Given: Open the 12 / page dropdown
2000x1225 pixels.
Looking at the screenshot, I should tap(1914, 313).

--

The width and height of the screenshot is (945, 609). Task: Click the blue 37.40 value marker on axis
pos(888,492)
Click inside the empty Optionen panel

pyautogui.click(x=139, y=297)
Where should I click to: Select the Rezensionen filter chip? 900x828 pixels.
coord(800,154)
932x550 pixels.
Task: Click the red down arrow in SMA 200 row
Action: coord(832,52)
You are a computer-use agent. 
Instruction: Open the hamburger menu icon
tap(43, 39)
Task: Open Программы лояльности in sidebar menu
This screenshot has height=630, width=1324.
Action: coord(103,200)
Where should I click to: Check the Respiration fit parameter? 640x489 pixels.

→ Problem to work on: For this exercise, repeat exactly the lines of the data above from the one with "This screenshot has height=630, width=1324." down to the one with "Where should I click to: Check", both end lines included.

→ Response to this task:
This screenshot has height=630, width=1324.
Action: coord(103,200)
Where should I click to: Check the Respiration fit parameter? 640x489 pixels.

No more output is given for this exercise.